What are the benefits of TRE federation?
Data has the power to improve lives and has been fundamental to the UK’s response to the Covid-19 pandemic. Being able to support fast and efficient advanced analysis of data in an ethical and secure manner, whilst meeting the needs of researchers and data controllers, will support research at scale for the benefit of the public.
What governance procedures need to be addressed to allow for federation?
In the case of the DARE UK Federated Genomics project, the two datasets being used are from CYNAPSE, the data infrastructure for the Cambridge Biomedical Campus, and Genomics England. Both of the steps below would need to be completed before you would be able to federate the data between both organisations.

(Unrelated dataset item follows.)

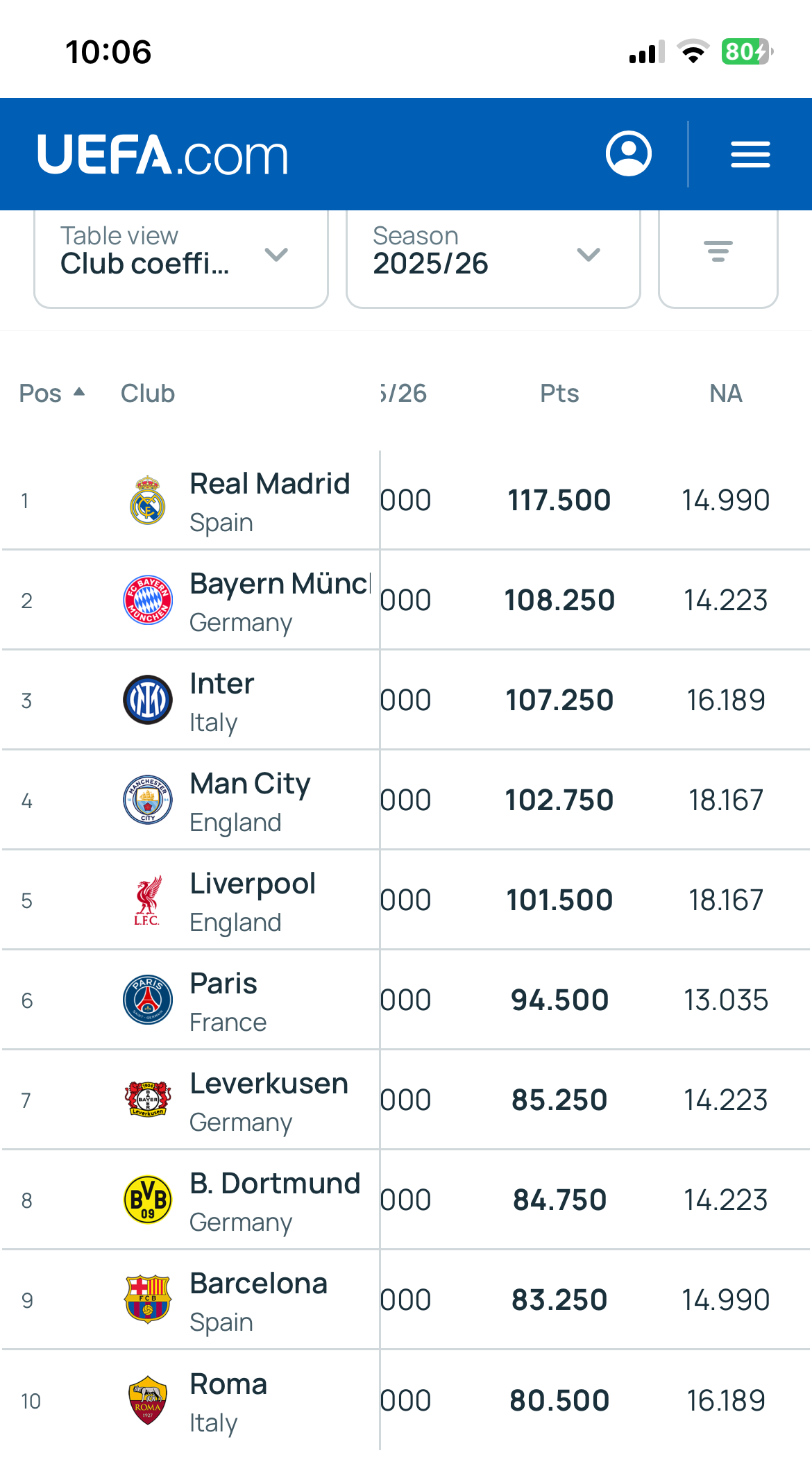
Task: Click the Liverpool L.F.C. crest
Action: 148,900
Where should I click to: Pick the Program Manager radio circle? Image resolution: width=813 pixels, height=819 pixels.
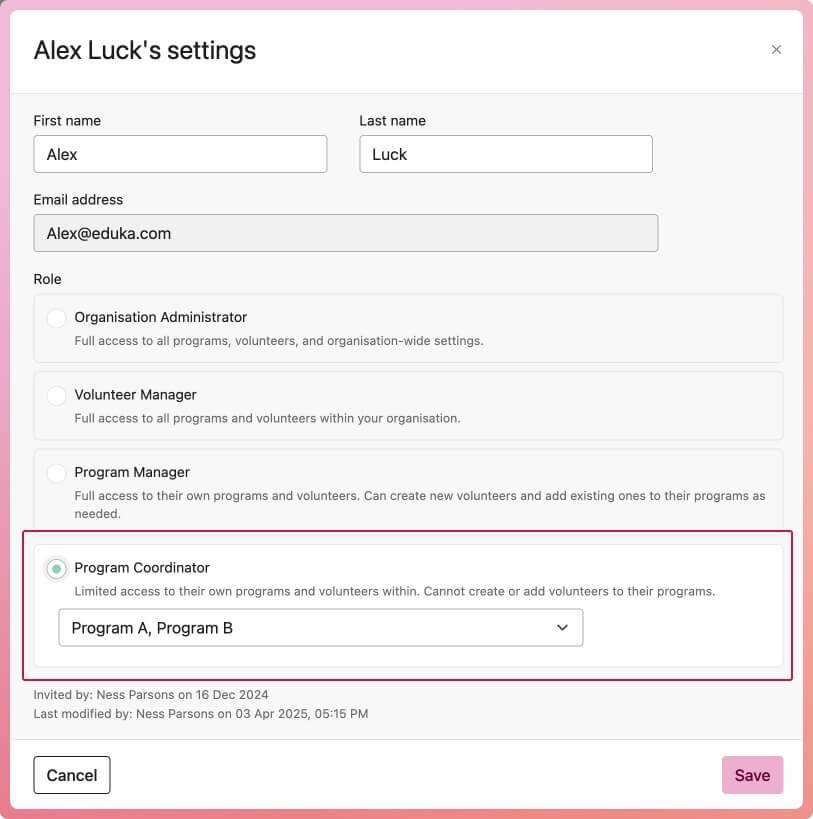tap(57, 473)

Requests for access to data from CYNAPSE would need to be approved by the Service Delivery Team who will check that the proposed access is safe and appropriate.
Genomics England datasets cannot be accessed without applying for access for a specific research project. Following approval by the Data Access Review Committee, and successful information governance training, researchers can access data within Genomics England’s secure research environment.
How do you ensure that data is not shared between the TREs?
The DARE UK system will form a virtual link between two TREs, with controls in place to ensure that data does not move between either location, only the combined results of the analysis. A preapproved computer code will allow the analysis to run in both TREs.
The main aim of the project is to show that it is possible to analyse the clinical genomic data safely and securely across these two locations using this method, leading to the development of a best practice model for future federated analytics.
Is there scope for this to be replicated with other organisations/datasets?
Yes, if successful, this initial prototype will serve as a blueprint, establishing the necessary best practices, frameworks, and open-source standards to inform how federated TREs can be used securely and transparently for large scale research.
Is there a patient and public involvement and engagement (PPIE) element in the governance
structure or will there be in the future?
Yes, patient/public contributors from both NIHR Cambridge BRC and Genomics England have been involved in developing the governance and oversight framework of this project and we have patient representation within the project teams and attending project meetings.
Have people consented to the use of their data in this way?
The patient data in this project comes from individuals who have already consented to share their information for a particular research project. As this project will not be linking the two datasets but instead allowing for the results from the two to be analysed alongside each other (meaning the data does not move), the consent covers this process.